Laparoscopic myomectomy is a minimally invasive surgical procedure used to remove fibroids while preserving the uterus. It involves the use of a laparoscope—a thin, lighted camera—inserted through small abdominal incisions. This technique offers several advantages over traditional open surgery, including:

  • Smaller incisions and minimal scarring

  • Reduced postoperative pain

  • Faster recovery and shorter hospital stay

  • Less blood loss

  • Enhanced visualization of deep pelvic structures

Indications for Laparoscopic Removal of Posterior Cervical Fibroids

Surgery is typically recommended when fibroids cause symptoms such as:

  • Heavy menstrual bleeding (menorrhagia)

  • Pelvic pain or pressure

  • Urinary frequency or retention

  • Infertility or difficulty conceiving

Posterior cervical fibroids may also need removal if they distort the uterine anatomy or compress nearby organs.

Preoperative Preparation

Before surgery, the following steps are essential:

  • Imaging: Ultrasound or MRI to evaluate the size, location, and relation to nearby structures

  • Laboratory tests: Complete blood count, coagulation profile, and renal function tests

  • Medical optimization: Correction of anemia if present and management of other medical conditions

  • Counseling: Discussing risks, benefits, and alternatives with the patient

Surgical Technique: Step-by-Step

  1. Anesthesia and Positioning
    The patient is placed under general anesthesia in a Trendelenburg position to allow optimal access to the pelvis.

  2. Port Placement
    Several small abdominal incisions are made, usually:

    • One 10–12 mm umbilical port for the laparoscope

    • Two or three 5 mm ports for surgical instruments

  3. Exposure and Assessment
    The posterior cervical fibroid is visualized. Adhesiolysis may be performed if previous surgeries have caused scar tissue.

  4. Uterine Manipulation
    A uterine manipulator may be used to provide better access to the posterior aspect of the cervix.

  5. Fibroid Enucleation

    • The fibroid is carefully dissected from the cervical tissue using energy devices (e.g., harmonic scalpel) or sharp dissection.

    • Hemostasis is meticulously maintained to prevent bleeding.

  6. Defect Closure
    The myometrial defect is closed with intracorporeal suturing, ensuring restoration of uterine integrity.

  7. Specimen Retrieval
    The fibroid is removed using morcellation or via a small incision, depending on its size.

  8. Final Inspection and Closure
    The pelvis is inspected for hemostasis.
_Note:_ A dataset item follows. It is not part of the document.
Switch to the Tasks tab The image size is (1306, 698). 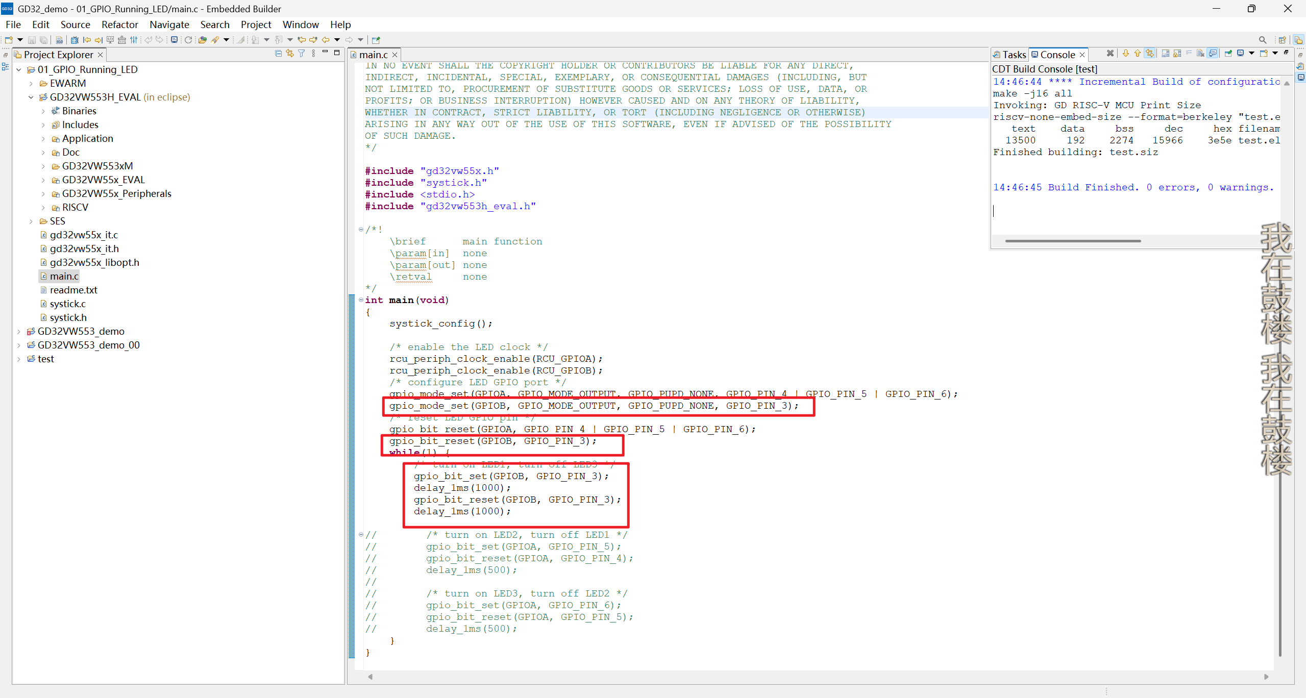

Ports are removed, and incisions are closed.

Postoperative Care

  • Early ambulation and gradual diet advancement

  • Pain management with oral or IV analgesics

  • Monitoring for complications such as bleeding, infection, or injury to nearby organs

  • Follow-up imaging if needed

Advantages of Laparoscopic Approach

  • Faster recovery compared to open surgery

  • Reduced postoperative pain and hospital stay

  • Lower risk of adhesions

  • Better cosmetic outcome

Challenges and Considerations

  • Posterior cervical fibroids are often deeply situated and close to vital structures.

  • Skilled laparoscopic suturing is required for safe closure.

  • Surgeons must be prepared for possible conversion to open surgery in case of complications.

Conclusion

Laparoscopic removal of posterior cervical fibroids is a safe and effective minimally invasive option for patients requiring surgical management. With careful preoperative planning, expert surgical technique, and postoperative care, patients can experience symptom relief with minimal disruption to daily life. This approach highlights the advances in modern gynecologic surgery, emphasizing patient safety, faster recovery, and optimal outcomes.